# DOCUMENT TEXT
START

Paul’s on-the-day post gave a wide-ranging overview of the multiple factors involved in Monday’s 5-digit dispatch prices in South Australia. To summarise very briefly, these were:
- low wind, with very little output from SA’s 1,500 MW-plus of installed windfarm capacity
- restrictions on the primary interconnection with Victoria (Heywood) which actually forced flows out of SA despite the high prices
- reduced small-scale solar output (showing up as increased scheduled demand), due to cloud cover
- gas prices (although in the context of recent winters these were not remarkably high)
- reduced availability at Pelican Point
- relatively low output levels from SA’s largest gas-fired station, Torrens Island, despite having six out of eight units online and generating throughout the day
In this followup I’ll focus on some things Paul didn’t have data or time available to investigate further, including:
- the physical supply-demand balance
- the detailed reasons for and impact of the constraints on the Heywood interconnection
- bidding behaviour of the key thermal generators
- the patterning of prices within half hourly settlement intervals, highlighting the “5/30” effect we’ve previously commented on here
- what ended the period of volatility?

END

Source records
START

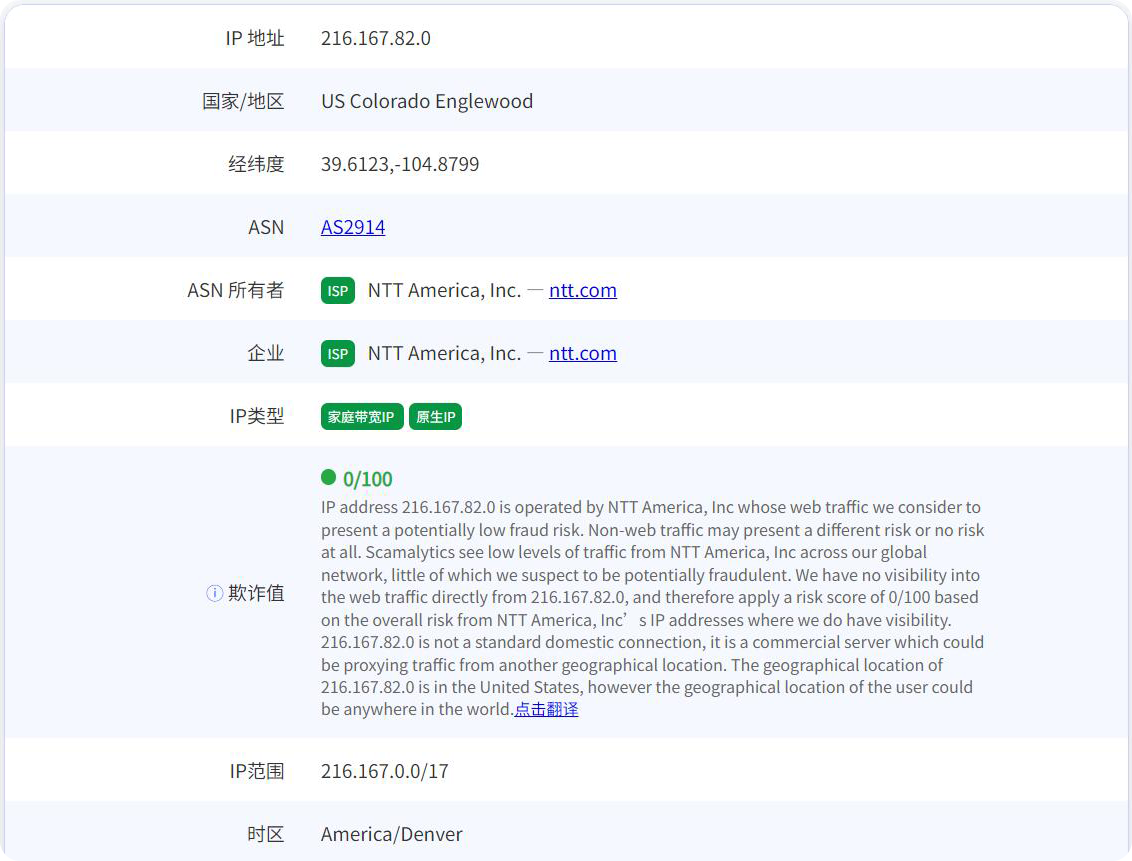Click the ISP badge in ASN 所有者 row
Image resolution: width=1132 pixels, height=861 pixels.
coord(338,291)
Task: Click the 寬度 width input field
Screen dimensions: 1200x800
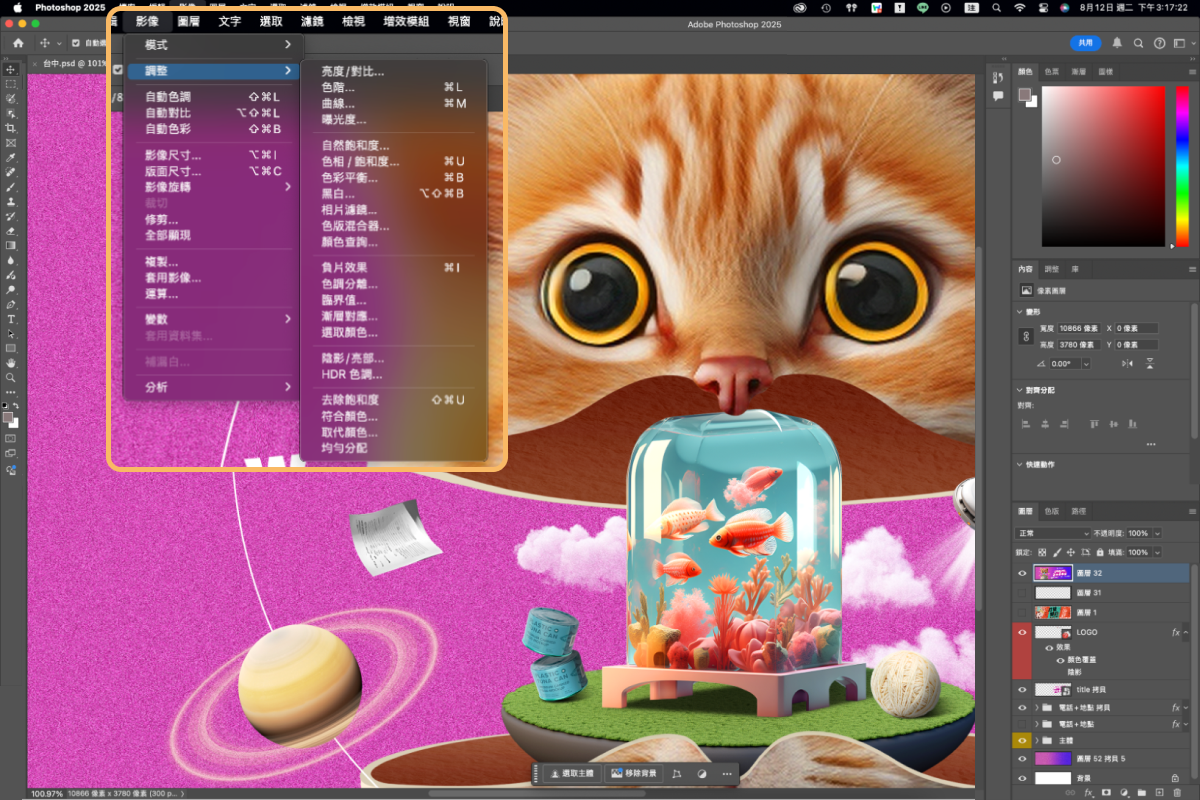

END

# DIRECTIVES
A) Summarize the post on South Australian prices in two sentences.
B) In the post on South Australian prices, condense the paragraph beginning "In this followup I'll focus on" into a single sentence, keeping its main facts.

# ANSWERS PROVIDED
A) Paul's post on Monday's 5-digit dispatch prices in South Australia identified several contributing factors: low wind output, restrictions on the Heywood interconnection that forced flows out of SA, cloud-reduced small-scale solar, gas prices, reduced availability at Pelican Point, and relatively low output from Torrens Island. The followup examines the physical supply-demand balance, the Heywood constraints, bidding by key thermal generators, price patterns within half-hourly settlement intervals, and what ended the volatility.

B) This followup covers topics Paul lacked the data or time to investigate: the physical supply-demand balance, the reasons for and impact of the Heywood interconnection constraints, bidding by key thermal generators, price patterns within half-hourly settlement intervals (including the "5/30" effect), and what ended the volatility.